Ride to Work is a Minnesota-based 501(c)(4) charitable organization devoted to increasing awareness of motorcycling as a transportation alternative, mainly through the annual Ride to Work Day. The organization was incorporated in 2000 by Andy Goldfine, the owner of Aerostich.

Ride to Work Day started in 1992 as an informal event, before the Ride to Work organization existed. Since 2008, Ride to Work Day has been held on the third Monday in June. According to a 2006 statement to the National Transportation Safety Board by Goldfine, Ride to Work Day is the largest motorcycle event by number of participants, with over one million American commuter participants annually in the early 2010s according to the Congressional Motorcycle Safety Caucus and press sources.

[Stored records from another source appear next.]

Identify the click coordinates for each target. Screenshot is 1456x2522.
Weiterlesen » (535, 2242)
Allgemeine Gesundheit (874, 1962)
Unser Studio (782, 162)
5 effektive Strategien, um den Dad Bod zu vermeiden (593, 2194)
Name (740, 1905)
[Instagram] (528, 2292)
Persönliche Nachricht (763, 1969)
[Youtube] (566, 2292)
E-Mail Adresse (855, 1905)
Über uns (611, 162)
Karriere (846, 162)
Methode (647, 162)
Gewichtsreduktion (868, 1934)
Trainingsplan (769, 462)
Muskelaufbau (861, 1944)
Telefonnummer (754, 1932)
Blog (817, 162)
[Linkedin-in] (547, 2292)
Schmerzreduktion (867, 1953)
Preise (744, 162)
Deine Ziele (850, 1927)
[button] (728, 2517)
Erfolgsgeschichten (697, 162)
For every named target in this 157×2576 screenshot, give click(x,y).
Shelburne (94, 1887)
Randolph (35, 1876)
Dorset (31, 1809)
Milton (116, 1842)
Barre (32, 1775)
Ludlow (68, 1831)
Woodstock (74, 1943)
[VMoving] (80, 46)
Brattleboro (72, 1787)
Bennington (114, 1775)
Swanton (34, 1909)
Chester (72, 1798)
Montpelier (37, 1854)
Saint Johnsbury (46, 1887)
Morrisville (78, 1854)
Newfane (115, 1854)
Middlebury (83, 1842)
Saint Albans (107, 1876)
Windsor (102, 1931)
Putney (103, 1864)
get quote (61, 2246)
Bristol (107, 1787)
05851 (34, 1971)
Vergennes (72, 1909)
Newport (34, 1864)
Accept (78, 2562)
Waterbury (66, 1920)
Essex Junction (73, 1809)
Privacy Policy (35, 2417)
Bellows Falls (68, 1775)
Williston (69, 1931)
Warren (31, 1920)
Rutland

Ride to Work Day is also run in other countries including Australia, the United Kingdom, Germany, France, Slovenia, Israel, Turkey, Ecuador, Argentina and the Philippines.
In the United Kingdom, the Motorcycle Industry Association runs the event alongside National Motorcycle Week.
A survey by Motor Cycle News released to coincide with National Ride to Work Day in the United Kingdom on July 21, 2010, revealed that 59% of motorists found Britain's roads stressful and that 21% of them would like to switch to two wheels.

In Argentina, in the Southern Hemisphere, the same seasonal date was respected: the third Monday of the month that initiates summer, which turns out to be the third Monday in December.
This is key to have a real RTW day worldwide, due to the hemispheres seasonal differences.